To me, the compliance cost argument does not carry much weight. We live in a computer society, and all that is needed is a little bit of software that can run the vote count. An initial cost might be incurred in getting the software into the computers of schools that want to take up this position, but once it is installed vote counting will be as easy as in any other system. Or there may be an agency that comes in under contract to do the vote counting. As my colleague Rod Donald said, these agencies already have the software, so there is no significant compliance cost there.
This procedure will give minorities in schools better representation, be they ethnic minorities or people with minority views about where their school should go. Some of the other speeches have reinforced that point in some ways. Deborah Coddington commented on how only a few parents turn up to meet-the-candidates meetings.
Often, particularly in big schools, parents who are confronted with having to vote for so many candidates but know only a couple of them wonder who else they will vote for beyond those they know. They often end up exercising a less informed vote by just ticking the names of people who sound good in order to make up the number on their list.
It is unfortunately true, if we go by the evidence – and if we look, for example, at the Auckland local body results, although I am not saying it is entirely identical to school boards of trustees elections – that people with “foreign-sounding” names miss out when that less informed category of voting is exercised by people just filling up their lists.
It has been indicated here that there is a lower level of Asian and other minority representation on school boards of trustees. There are fewer people from these groups on them than their presence in the population indicates there should be. So there can be a certain cultural conservatism in the voting that puts candidates of minority nationalities out of the picture.
Other members have said that people vote just for the person. We can see from the situation at Cambridge High School recently that disputes can occur over the direction a school should take. We therefore want to allow for expression of different views, in terms of the direction a school should take, to be represented on the board, as well. Once again, using the parallel of local body elections, STV allows not only for broader representation but also for more positive voting.
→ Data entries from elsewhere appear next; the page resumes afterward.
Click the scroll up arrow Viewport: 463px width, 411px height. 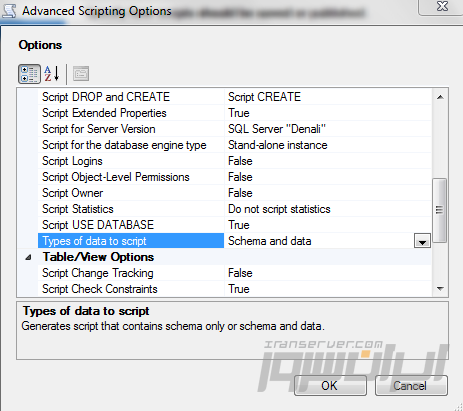(440, 97)
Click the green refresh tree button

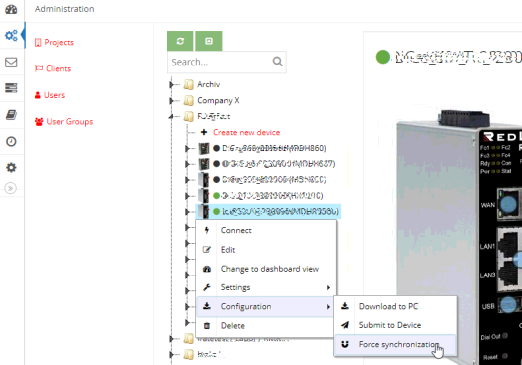[180, 41]
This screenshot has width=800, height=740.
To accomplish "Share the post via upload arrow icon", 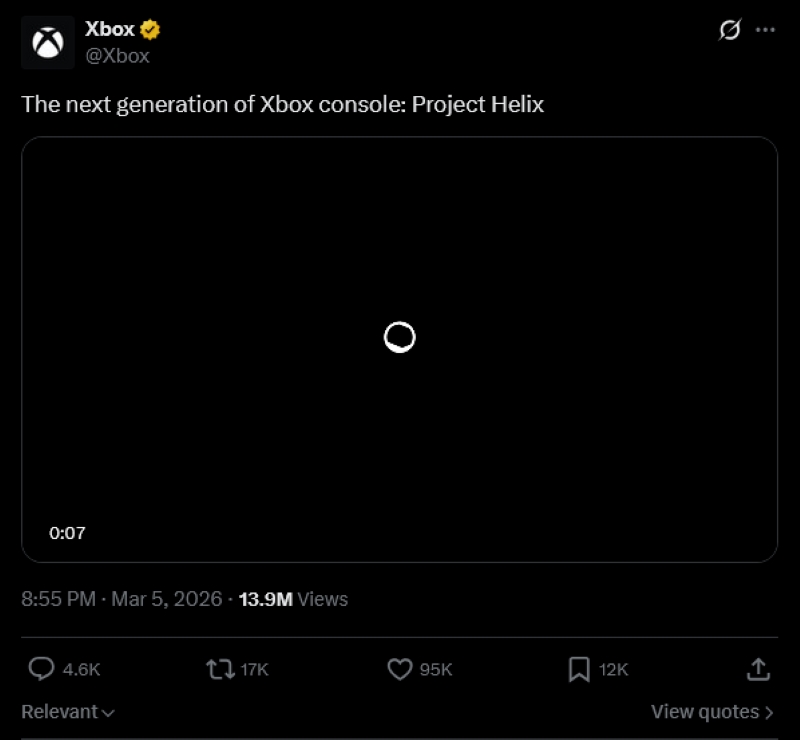I will [x=758, y=669].
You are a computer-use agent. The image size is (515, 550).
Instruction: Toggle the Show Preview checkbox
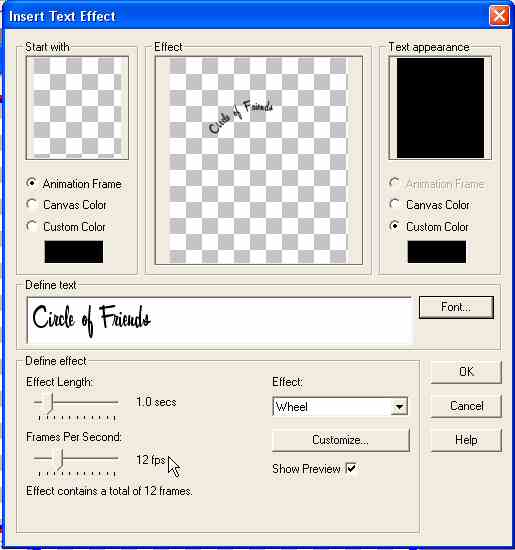[x=351, y=468]
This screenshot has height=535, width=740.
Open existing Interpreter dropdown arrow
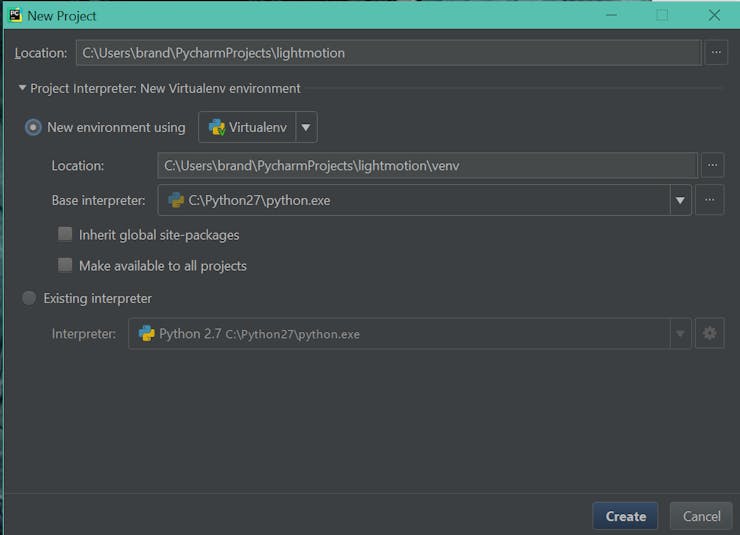point(680,334)
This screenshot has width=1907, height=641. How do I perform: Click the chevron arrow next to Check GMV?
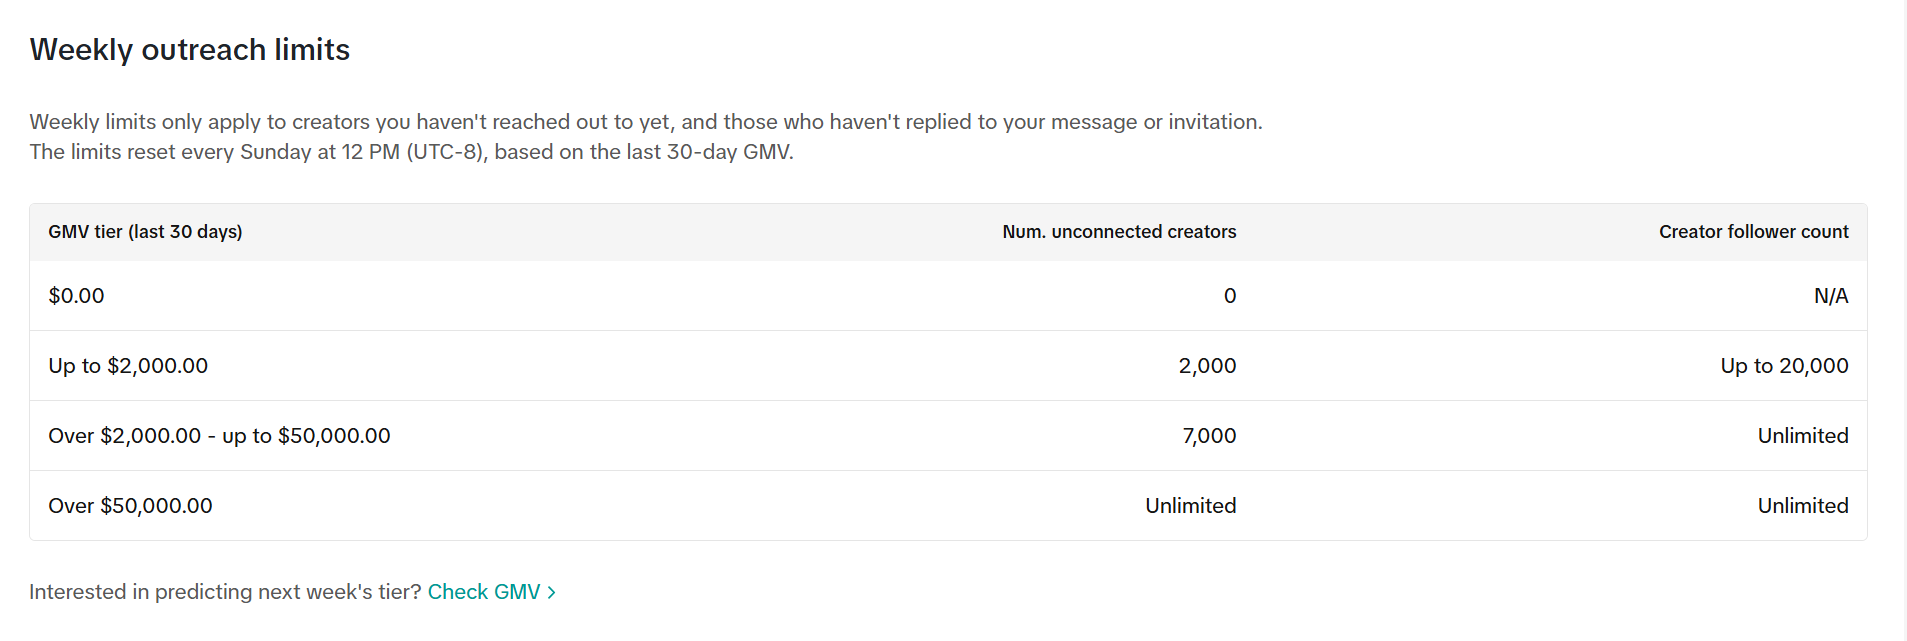[551, 592]
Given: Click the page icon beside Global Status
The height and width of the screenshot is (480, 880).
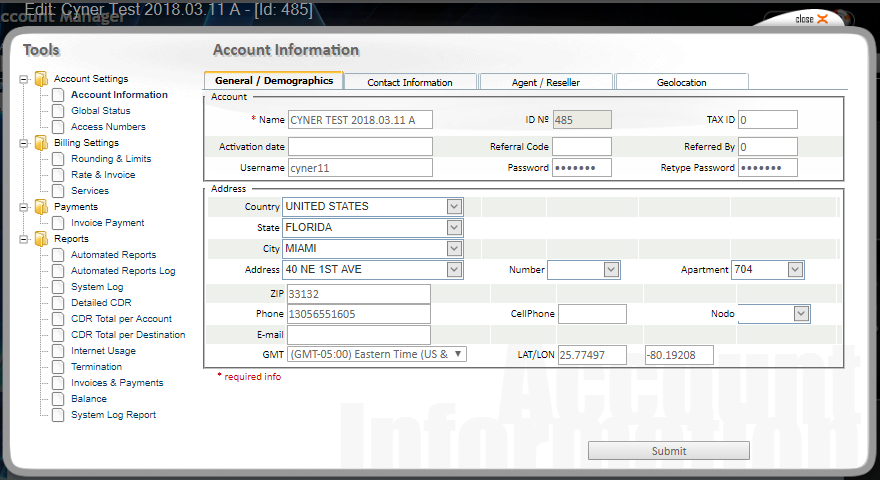Looking at the screenshot, I should coord(58,111).
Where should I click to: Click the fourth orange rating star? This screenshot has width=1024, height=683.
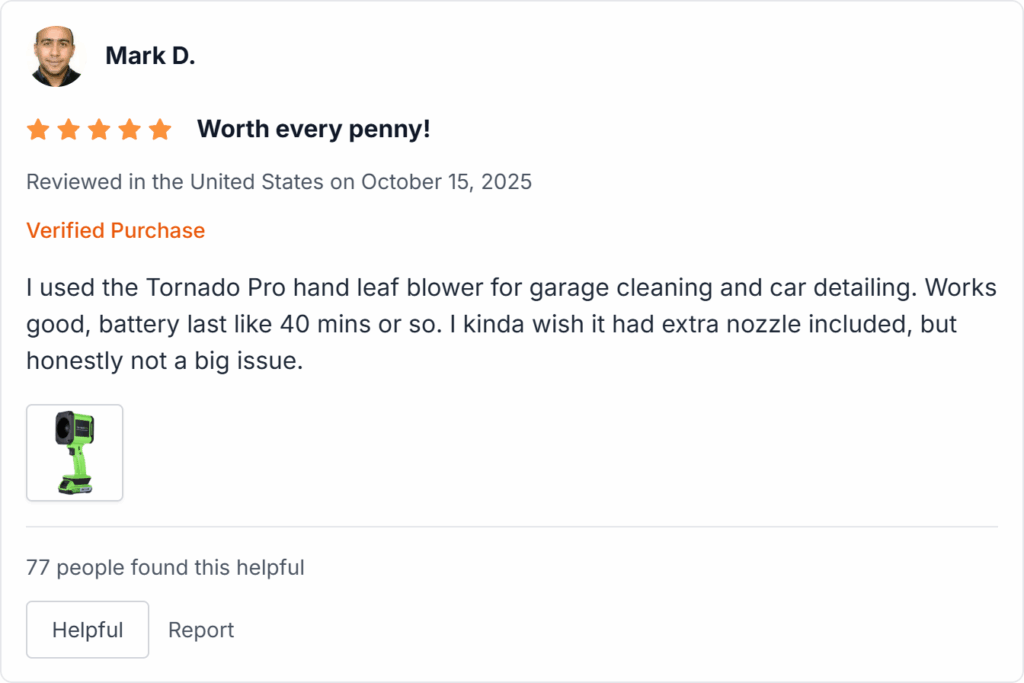(130, 130)
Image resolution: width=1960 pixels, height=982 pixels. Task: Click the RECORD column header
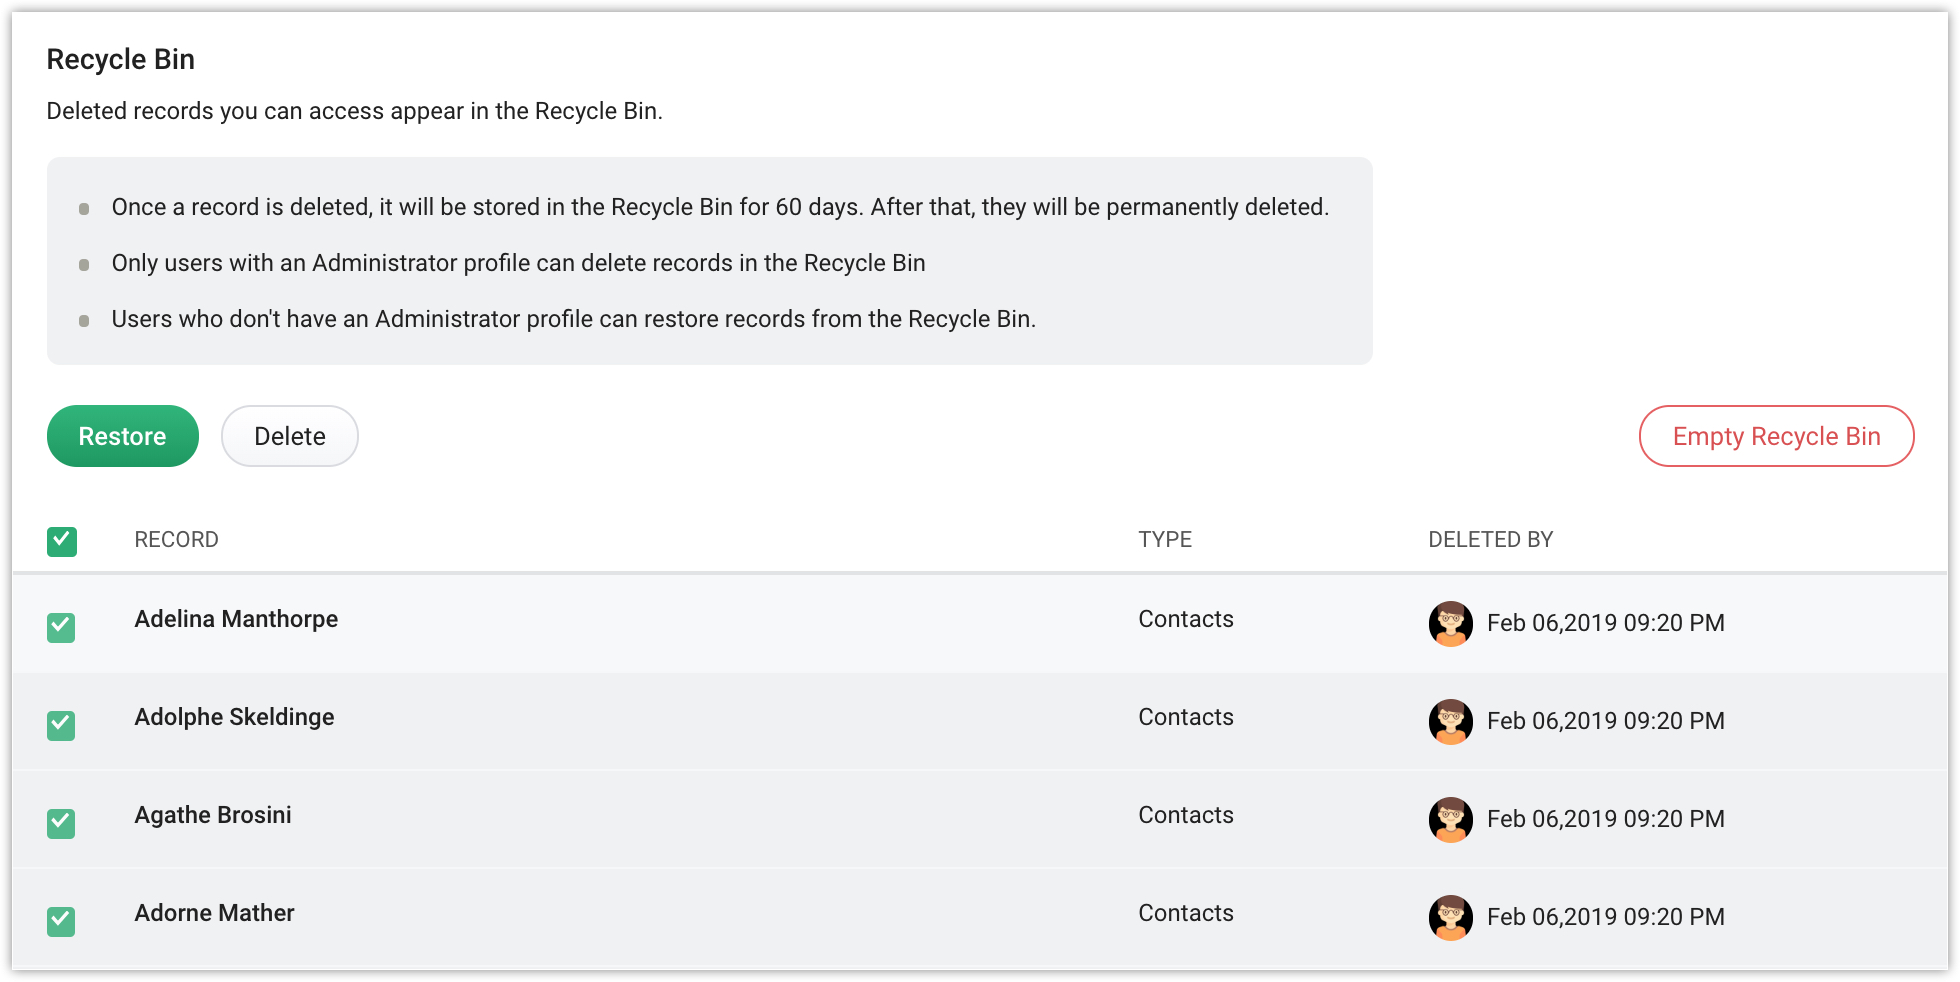pos(176,540)
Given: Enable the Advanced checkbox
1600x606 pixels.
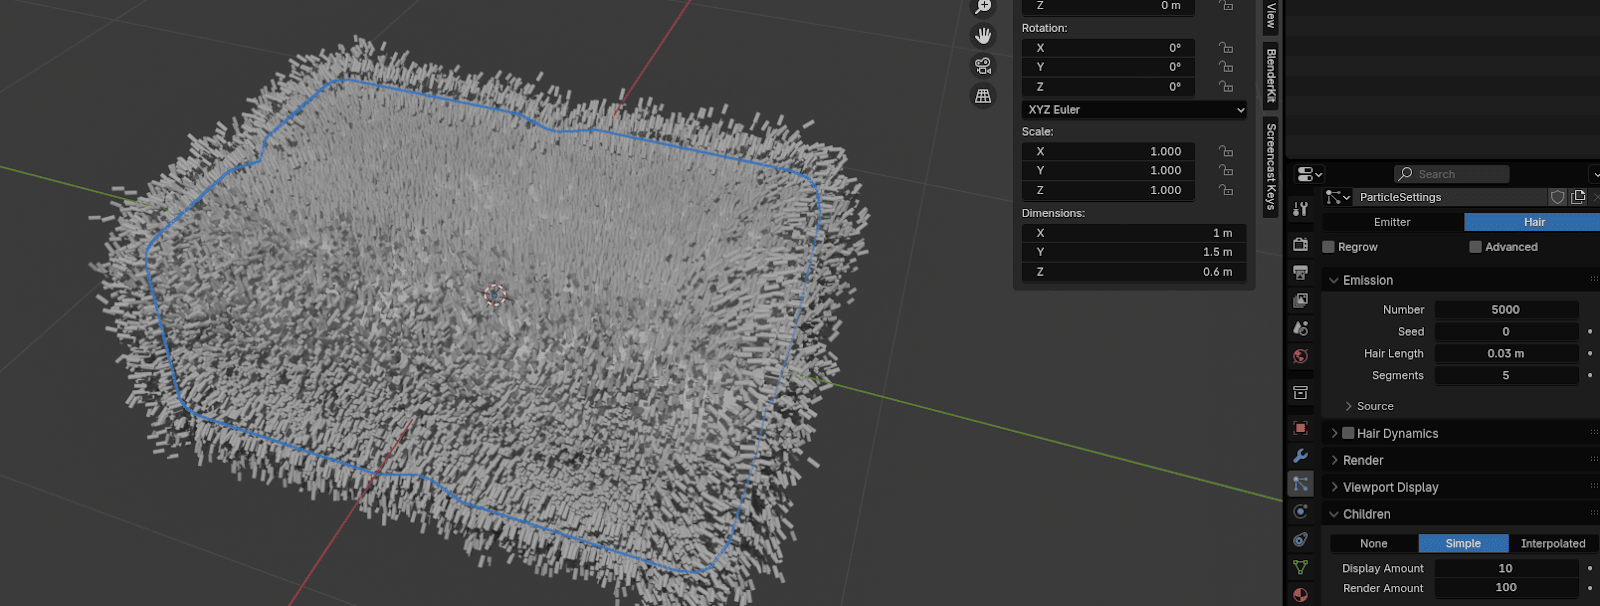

The reality is that in elections, be they local body or school boards of trustees elections, a number of similar candidates can be almost competing for the same spot – for example, a number of candidates of a particular ethnicity. In the case of the Auckland mayoralty contest that is going on at the moment – which I am familiar with as an MP from Auckland – there was the situation of the incumbent having two challengers, Christine Fletcher and Bruce Hucker. Then Dick Hubbard came into the ring, making three challengers to the incumbent, with overlapping constituencies, one could say. Bruce Hucker thought it wise to pull out at that point, whereas under an STV system he could have stayed in the race, because, even if he lost, his preference votes would tend to go to the dominant challenger to Mr Banks.
I think such a system benefits us all. One of the things about STV that has not been talked about enough is that through the preference system one gets to the quota. The quota, if there is a multi-member situation, can be relatively low, so people from a minority ethnic group in a school can get represented, and a block of the dominant ethnic group cannot outvote all the minority candidates. The system is much fairer in that respect.